Forum: Carrara


Subject: Problems with texture mapping hair in Carrara 2

Helen9 opened this issue on Dec 10, 2003 ยท 9 posts


Helen9 posted Wed, 10 December 2003 at 3:50 PM

I'm having problems with a hair model I've made in Carrara 2. I made a basic texture that I want to map around the cylinders I used to create the hair (see the first image). Now I have created two versions of the hair model. The first was made using the spline modeler to create the locks of hair (see the second image). I have no problems getting the texture map to wrap around each cylinder. It works perfectly. However, the file size and number of polygons in this model is outrageous, making it pretty much useless in Poser. So I made a second model using the vertex modeller to create the locks of hair (see the third image). Basically, I took an oval and swept it along a path to make the lock. This model has a nice low polygon count and the file size is much more managable, but I can't get the texture map to work correctly! If you look at the parts I've circled in green, you can see that instead of starting at the top of the cylinder, the texture and transparency maps start in the middle and then wrap back around to the top. I have UVMapper Pro, and I can export a lock of the vertex based hair as an obj, remap it in UVMapper, and then reimport it back into Carrara, but then I would have to rebuild the entire hair model with the newly mapped cylinders, which I am trying to avoid doing. Any suggestions to help me fix this so I don't have to start over again from scratch? And does anybody know how I could get the spline based model down to a smaller file size and polygon count, since it works just fine with the texture map? I appreciate any help sent my way.

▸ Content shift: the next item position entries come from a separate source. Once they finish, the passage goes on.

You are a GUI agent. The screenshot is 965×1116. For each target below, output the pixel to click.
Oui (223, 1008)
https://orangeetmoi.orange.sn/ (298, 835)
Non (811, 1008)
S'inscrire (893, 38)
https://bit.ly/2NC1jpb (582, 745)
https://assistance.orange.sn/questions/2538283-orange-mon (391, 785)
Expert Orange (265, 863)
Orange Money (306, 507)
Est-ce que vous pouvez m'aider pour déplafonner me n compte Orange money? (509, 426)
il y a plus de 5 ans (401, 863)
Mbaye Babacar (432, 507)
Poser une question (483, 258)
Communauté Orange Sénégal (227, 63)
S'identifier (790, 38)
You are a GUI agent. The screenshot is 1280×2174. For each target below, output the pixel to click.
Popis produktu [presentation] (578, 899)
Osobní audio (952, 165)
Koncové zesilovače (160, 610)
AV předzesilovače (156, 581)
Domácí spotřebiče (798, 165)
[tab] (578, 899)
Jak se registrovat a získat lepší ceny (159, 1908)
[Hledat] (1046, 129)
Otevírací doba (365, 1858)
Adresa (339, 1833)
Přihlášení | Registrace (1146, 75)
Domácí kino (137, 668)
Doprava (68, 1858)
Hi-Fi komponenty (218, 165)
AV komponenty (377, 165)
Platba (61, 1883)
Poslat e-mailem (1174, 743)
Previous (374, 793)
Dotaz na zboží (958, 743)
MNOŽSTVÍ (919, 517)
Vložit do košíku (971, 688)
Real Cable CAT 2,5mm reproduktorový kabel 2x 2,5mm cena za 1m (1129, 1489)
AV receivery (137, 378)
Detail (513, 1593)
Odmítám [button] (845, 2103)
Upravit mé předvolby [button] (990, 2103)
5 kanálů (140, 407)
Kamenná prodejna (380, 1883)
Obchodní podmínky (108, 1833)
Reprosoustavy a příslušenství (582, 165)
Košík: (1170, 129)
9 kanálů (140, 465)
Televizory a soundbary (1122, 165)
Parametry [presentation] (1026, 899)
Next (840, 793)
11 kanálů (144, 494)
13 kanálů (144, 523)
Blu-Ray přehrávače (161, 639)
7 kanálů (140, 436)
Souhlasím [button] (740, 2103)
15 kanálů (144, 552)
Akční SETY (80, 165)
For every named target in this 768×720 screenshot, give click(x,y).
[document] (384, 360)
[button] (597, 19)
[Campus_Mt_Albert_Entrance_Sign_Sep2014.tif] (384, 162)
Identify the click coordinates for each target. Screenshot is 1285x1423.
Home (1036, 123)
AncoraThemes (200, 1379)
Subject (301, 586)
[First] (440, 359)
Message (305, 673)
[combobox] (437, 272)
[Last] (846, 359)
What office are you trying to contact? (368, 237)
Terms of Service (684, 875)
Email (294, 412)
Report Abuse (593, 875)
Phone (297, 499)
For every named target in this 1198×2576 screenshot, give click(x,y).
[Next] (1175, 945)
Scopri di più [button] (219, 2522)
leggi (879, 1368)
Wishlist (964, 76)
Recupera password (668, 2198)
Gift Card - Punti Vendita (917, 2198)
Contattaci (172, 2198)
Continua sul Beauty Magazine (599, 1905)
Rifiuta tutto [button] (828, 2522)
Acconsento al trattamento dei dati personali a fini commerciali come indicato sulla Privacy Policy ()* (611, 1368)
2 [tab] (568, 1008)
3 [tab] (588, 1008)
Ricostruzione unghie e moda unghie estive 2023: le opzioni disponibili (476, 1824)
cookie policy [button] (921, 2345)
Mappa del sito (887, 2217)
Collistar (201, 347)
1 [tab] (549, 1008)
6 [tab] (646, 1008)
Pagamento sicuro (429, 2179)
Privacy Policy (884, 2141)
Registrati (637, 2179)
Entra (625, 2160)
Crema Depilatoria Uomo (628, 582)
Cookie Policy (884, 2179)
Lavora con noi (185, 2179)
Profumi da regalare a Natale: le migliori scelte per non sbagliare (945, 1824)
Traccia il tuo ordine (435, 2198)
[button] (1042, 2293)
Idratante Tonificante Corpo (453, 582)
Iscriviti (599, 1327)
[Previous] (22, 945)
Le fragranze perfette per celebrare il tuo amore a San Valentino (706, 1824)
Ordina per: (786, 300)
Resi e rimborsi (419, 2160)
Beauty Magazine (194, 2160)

Helen9 posted Wed, 10 December 2003 at 3:51 PM

Here's the hair texture...

Helen9 posted Wed, 10 December 2003 at 3:52 PM

Here's the spline based hair model...

Helen9 posted Wed, 10 December 2003 at 3:55 PM

And here's the vertex-based model. I've circled a couple of the spots where you can see the misplaced texture map and transparenc map.

mateo_sancarlos posted Wed, 10 December 2003 at 4:01 PM

If the hair tex is misaligned (oriented to the wrong axis), use the texture room in Carrara. Make sure the cylindrical mapping icon is the right axis/orientation. Sounds like it should be z-axis.


Kixum posted Wed, 10 December 2003 at 7:53 PM

I was thinking the same thing. You may be able to use projection mapping to crack this problem. One other idea for your question concerning the spline model, You might be able to reduce the surface fidelity to get your poly count down. Never tried going below 100% but it's worth a shot. -Kix

-Kix


Helen9 posted Wed, 10 December 2003 at 10:16 PM

Okay, the first few times I tried to realign the texture map to the Z axis, I had no luck. I've been doing so much poking around, though, that I somehow accidentally got the map straightened out for the hair strands not in the ponytail. Now I've got to fix the others. I did notice that when I am in the vertex modeller, if I select the cross section, I get an option in the properties tray for mapping (spherical, cylidrical, box, custom - also asks for which axis). I've noticed that changing these options changes how the texture map works on the vertex object, so I'm still digging around there. As for reducing the surface fidelity of the spline model, I tried that and got a mess. I don't have to reduce it by much to get a significant reduction in the polygon count, but it looks ugly! I have one other idea I'm going to try. Will let you know if that works.


keithw posted Thu, 11 December 2003 at 12:21 PM

To me it looks like the texture map is tiling itself vertically on the ponytail and the dark area is where the tiles meet. Keith


Helen9 posted Thu, 11 December 2003 at 2:19 PM

That's what it looks like to me too, but the texture map isn't set to tile, either horizontally or vertically! For some reason, it just seems to want to start in the middle of the object, run to the end, and wrap back around to the middle again. Agh!